A stock is a share in a company, which means a portion of this company is yours. When the value of the company increases, so does the price of your share. For instance, if a startup offers 1000 stocks and you buy 1, that means that you own 1/1000th of the company. There are two main types of stocks: common stocks, and preferred stocks. Those who invest in common stocks get to vote on who to elect as a board member.

As for preferred stock shareholders, they have fixed dividends paid to them, and in the case of liquidation, they get paid before common stock shareholders. However, they don’t have the same voting rights that come with common stocks.

Why Do Companies Sell Stocks?

When entrepreneurs have an idea, they start working on it on a small scale, but if they want to expand and become fully operational, they need a massive amount of funds so they can operate. That’s when many companies opt to sell their shares for people so they can generate the operational capital they need. 

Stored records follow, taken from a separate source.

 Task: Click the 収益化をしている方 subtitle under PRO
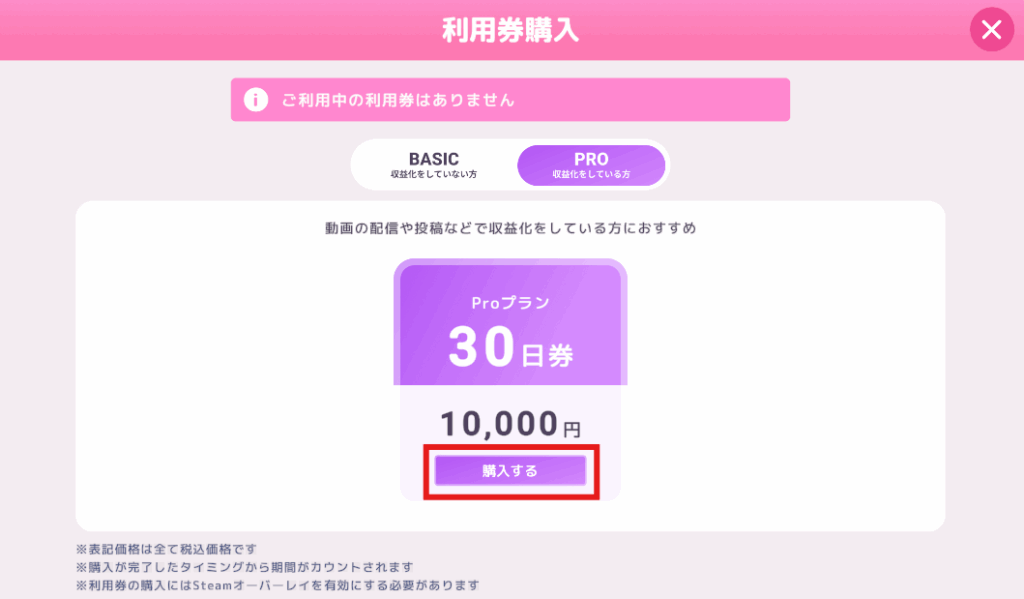(591, 175)
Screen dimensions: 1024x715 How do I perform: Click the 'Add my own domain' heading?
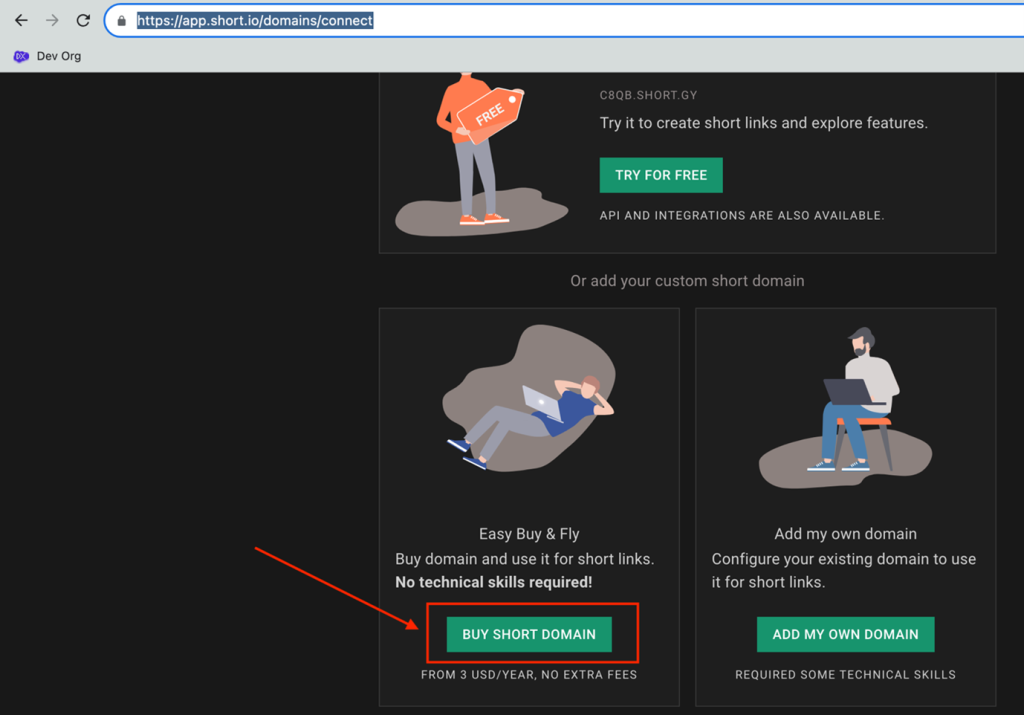pos(845,534)
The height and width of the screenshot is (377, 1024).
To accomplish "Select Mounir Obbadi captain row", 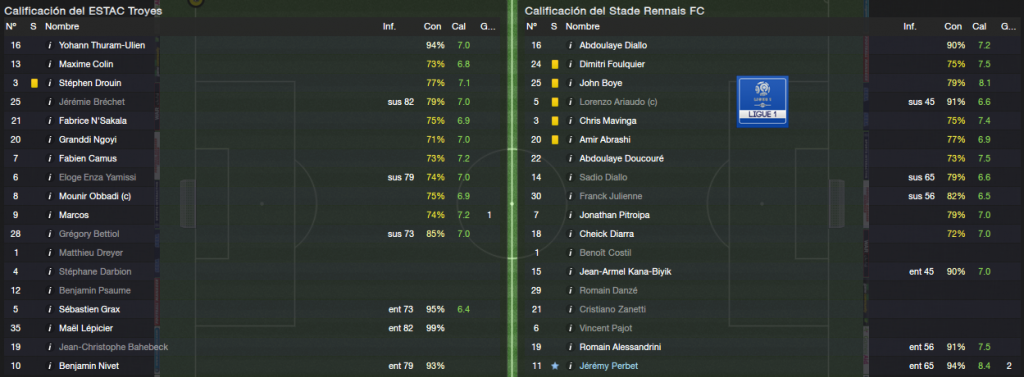I will [253, 196].
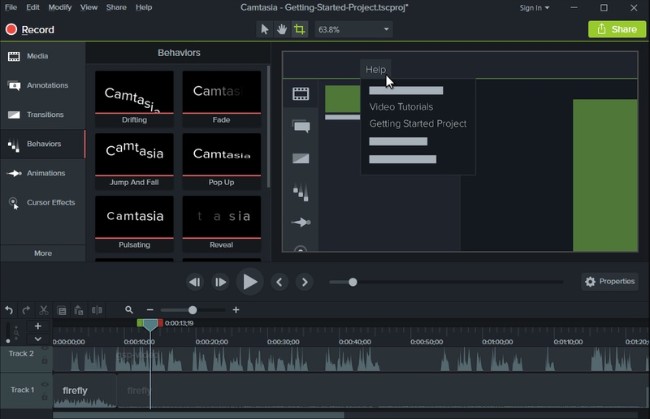Select the Jump And Fall behavior thumbnail
This screenshot has height=419, width=650.
tap(134, 160)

If investors think the idea that they are investing in is going to be profitable down the line, the company selling the stock can earn millions. When a company makes an initial public offering, it changes its status from a private company to a publicly-traded company. 

How Does It Work?

Once a company lists its shares publicly, the values of these stocks will keep fluctuating depending on how the public assesses the value of the company’s assets. For instance, when a company starts selling its stocks on the market and people rush to buy them, the increase in demand will increase the value of these stocks. As the experts at advise, it’s important to scan the market before buying any shares. Scanning the market will allow you to evaluate the value of the company’s shares and accordingly decide whether investing in that company is worth it or not.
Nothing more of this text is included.